→ Data for this task
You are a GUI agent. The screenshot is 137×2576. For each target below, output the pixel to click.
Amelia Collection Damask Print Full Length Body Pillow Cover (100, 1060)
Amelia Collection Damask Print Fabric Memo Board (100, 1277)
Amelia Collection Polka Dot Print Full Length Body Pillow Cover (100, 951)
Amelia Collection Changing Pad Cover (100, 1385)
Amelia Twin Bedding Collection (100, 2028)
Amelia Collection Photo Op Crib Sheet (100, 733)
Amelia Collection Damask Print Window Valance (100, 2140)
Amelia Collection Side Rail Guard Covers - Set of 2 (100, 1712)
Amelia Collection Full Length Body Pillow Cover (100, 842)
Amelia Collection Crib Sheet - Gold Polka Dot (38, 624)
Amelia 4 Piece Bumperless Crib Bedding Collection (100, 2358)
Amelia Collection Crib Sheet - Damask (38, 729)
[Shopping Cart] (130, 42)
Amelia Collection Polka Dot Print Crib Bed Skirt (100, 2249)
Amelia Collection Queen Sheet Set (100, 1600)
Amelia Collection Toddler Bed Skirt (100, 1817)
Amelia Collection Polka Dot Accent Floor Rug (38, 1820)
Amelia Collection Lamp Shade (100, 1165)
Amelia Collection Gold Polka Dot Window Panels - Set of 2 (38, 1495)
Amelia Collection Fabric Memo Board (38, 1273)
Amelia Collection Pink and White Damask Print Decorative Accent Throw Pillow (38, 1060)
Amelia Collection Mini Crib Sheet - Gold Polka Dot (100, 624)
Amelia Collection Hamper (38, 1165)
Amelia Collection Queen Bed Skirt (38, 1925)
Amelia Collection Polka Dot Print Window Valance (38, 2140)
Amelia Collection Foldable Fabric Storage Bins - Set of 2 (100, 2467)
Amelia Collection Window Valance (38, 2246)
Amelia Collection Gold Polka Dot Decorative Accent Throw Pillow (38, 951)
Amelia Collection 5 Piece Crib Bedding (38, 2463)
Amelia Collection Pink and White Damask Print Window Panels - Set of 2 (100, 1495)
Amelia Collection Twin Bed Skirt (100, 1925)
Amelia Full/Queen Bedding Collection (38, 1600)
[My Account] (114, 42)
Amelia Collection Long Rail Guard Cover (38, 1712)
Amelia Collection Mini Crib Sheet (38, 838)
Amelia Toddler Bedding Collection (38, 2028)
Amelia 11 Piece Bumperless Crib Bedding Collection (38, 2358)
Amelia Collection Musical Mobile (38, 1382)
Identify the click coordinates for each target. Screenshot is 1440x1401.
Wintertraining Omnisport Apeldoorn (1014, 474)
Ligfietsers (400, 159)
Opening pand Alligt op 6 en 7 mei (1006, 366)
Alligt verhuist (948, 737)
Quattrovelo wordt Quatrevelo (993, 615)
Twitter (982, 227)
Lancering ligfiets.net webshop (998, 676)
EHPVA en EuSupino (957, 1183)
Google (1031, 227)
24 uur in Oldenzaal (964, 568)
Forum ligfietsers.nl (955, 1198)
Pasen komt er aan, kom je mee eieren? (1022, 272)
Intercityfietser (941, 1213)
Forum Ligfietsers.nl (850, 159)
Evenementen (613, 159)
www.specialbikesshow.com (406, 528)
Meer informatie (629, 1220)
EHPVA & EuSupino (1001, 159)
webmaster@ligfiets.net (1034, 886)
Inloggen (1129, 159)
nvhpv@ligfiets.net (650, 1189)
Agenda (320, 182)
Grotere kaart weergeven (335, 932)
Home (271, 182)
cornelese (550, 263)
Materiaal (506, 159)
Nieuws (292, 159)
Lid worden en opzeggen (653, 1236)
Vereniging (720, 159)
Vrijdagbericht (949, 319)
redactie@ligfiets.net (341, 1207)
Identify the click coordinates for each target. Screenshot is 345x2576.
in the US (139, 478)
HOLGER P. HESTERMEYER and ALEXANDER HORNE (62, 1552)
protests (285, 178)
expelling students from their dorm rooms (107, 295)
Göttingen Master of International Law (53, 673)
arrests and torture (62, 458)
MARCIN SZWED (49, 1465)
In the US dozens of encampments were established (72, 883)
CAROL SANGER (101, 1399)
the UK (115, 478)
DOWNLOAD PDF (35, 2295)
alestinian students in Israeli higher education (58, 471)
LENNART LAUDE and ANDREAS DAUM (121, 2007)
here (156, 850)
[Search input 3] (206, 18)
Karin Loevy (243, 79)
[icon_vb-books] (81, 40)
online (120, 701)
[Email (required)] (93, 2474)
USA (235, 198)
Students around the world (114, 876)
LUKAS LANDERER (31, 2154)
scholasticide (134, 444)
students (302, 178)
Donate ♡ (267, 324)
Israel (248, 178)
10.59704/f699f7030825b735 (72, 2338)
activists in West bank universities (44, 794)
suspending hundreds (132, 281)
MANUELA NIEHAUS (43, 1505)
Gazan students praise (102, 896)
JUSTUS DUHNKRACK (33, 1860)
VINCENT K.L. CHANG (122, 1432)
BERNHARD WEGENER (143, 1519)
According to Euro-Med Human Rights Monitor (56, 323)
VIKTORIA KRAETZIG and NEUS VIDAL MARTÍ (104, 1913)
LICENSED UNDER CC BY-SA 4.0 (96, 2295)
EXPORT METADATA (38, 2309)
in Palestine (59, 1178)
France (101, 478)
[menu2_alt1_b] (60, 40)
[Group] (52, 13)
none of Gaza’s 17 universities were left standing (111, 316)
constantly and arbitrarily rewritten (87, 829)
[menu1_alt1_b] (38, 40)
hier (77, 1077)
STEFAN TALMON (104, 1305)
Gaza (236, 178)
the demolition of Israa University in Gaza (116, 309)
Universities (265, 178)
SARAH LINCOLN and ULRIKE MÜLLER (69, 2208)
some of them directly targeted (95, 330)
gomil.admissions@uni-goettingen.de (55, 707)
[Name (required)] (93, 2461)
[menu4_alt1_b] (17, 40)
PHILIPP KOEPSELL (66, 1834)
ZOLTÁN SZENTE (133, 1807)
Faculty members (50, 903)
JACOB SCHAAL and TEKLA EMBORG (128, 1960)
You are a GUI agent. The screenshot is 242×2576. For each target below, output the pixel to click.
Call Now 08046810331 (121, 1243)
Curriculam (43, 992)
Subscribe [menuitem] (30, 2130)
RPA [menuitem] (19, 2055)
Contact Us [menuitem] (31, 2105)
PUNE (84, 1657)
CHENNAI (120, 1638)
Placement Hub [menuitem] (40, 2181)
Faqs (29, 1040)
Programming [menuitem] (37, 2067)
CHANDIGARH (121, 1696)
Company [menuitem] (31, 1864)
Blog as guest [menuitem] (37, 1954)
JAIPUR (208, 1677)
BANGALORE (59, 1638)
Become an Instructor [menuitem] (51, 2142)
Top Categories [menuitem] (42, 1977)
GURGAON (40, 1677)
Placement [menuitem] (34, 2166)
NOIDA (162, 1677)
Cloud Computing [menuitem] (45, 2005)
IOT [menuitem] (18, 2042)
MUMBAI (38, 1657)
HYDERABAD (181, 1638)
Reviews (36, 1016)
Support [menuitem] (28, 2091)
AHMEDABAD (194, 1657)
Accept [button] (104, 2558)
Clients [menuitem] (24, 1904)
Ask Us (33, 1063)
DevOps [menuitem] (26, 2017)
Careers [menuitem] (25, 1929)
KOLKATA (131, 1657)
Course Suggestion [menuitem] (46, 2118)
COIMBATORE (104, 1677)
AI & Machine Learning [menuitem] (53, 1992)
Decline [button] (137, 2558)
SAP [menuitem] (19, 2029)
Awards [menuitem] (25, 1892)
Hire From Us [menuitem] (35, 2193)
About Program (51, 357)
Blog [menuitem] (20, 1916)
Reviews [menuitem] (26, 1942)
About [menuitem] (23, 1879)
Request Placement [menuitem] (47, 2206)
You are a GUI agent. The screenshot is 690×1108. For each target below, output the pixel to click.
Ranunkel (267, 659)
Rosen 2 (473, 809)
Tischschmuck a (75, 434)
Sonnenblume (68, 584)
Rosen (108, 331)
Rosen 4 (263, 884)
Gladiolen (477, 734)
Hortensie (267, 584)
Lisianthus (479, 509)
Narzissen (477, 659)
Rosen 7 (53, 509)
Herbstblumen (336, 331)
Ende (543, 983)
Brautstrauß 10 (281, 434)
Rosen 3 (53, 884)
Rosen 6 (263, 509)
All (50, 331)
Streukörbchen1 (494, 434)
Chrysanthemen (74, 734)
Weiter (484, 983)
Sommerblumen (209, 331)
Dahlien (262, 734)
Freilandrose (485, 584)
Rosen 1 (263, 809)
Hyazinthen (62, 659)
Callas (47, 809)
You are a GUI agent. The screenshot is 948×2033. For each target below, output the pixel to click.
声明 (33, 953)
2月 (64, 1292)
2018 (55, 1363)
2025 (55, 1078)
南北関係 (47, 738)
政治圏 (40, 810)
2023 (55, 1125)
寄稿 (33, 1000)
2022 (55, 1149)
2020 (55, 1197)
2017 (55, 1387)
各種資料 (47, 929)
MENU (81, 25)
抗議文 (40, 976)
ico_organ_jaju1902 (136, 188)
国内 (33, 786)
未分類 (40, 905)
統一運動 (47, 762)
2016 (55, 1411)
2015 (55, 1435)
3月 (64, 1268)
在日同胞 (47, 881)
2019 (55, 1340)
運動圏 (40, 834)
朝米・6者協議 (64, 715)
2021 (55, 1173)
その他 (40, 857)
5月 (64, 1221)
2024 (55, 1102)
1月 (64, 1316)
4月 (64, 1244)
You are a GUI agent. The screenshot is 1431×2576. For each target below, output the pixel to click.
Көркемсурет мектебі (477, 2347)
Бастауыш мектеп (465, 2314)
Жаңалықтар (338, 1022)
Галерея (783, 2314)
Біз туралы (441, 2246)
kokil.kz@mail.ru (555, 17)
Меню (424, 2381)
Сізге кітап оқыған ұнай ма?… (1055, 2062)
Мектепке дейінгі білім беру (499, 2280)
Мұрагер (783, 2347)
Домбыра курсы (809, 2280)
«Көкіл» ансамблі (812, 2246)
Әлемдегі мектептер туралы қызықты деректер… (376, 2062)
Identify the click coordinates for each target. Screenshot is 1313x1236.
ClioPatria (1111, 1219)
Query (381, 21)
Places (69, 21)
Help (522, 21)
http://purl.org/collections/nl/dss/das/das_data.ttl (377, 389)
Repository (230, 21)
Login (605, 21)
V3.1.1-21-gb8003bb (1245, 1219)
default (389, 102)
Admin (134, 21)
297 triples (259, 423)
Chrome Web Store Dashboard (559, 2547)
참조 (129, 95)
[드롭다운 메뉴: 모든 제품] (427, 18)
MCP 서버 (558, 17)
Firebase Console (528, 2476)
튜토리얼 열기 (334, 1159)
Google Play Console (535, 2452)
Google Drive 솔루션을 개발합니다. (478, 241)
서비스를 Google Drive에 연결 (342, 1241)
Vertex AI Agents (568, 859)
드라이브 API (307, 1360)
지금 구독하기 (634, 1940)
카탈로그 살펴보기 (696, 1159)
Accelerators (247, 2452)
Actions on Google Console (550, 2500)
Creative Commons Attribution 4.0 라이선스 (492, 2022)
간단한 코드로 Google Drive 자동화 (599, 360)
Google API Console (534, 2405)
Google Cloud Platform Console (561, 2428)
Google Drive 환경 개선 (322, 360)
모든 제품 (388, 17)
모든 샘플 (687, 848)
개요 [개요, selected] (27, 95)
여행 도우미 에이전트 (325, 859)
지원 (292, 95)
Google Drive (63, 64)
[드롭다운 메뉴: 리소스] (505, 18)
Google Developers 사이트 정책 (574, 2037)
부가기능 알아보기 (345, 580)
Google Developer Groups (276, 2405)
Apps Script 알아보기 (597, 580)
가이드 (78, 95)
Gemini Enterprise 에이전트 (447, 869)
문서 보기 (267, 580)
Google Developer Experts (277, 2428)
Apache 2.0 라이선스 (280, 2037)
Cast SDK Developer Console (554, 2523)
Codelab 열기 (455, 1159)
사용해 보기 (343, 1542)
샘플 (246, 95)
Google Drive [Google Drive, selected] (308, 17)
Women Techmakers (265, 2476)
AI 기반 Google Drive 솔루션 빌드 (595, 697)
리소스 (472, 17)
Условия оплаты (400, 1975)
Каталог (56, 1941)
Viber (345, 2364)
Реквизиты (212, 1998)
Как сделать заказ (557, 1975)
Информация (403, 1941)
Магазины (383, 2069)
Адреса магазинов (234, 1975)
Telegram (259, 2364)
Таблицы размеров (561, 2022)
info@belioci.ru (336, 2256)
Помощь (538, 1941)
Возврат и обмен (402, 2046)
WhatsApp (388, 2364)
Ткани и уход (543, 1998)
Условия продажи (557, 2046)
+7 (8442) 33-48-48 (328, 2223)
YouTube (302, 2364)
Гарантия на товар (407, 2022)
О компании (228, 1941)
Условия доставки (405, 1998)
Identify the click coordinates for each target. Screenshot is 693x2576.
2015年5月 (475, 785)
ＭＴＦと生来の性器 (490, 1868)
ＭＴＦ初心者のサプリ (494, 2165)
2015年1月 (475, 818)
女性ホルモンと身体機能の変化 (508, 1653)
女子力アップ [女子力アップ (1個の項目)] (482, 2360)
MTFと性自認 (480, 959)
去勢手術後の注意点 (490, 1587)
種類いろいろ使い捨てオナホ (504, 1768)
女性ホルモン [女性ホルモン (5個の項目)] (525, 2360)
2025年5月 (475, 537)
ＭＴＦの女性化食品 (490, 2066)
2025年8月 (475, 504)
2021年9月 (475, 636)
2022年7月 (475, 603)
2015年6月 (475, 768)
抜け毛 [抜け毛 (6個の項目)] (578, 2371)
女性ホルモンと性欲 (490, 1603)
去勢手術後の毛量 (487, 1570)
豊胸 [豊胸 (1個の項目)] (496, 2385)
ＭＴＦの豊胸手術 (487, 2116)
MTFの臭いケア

→ What you will do
Reproduce the entries verbatim, starting at the first line and ending at the line that contains "Amelia Collection Side", with both of those lines included.

→ Final result
You are a GUI agent. The screenshot is 137×2576. For each target below, output the pixel to click.
Amelia Collection Damask Print Full Length Body Pillow Cover (100, 1060)
Amelia Collection Damask Print Fabric Memo Board (100, 1277)
Amelia Collection Polka Dot Print Full Length Body Pillow Cover (100, 951)
Amelia Collection Changing Pad Cover (100, 1385)
Amelia Twin Bedding Collection (100, 2028)
Amelia Collection Photo Op Crib Sheet (100, 733)
Amelia Collection Damask Print Window Valance (100, 2140)
Amelia Collection Side Rail Guard Covers - Set of 2 (100, 1712)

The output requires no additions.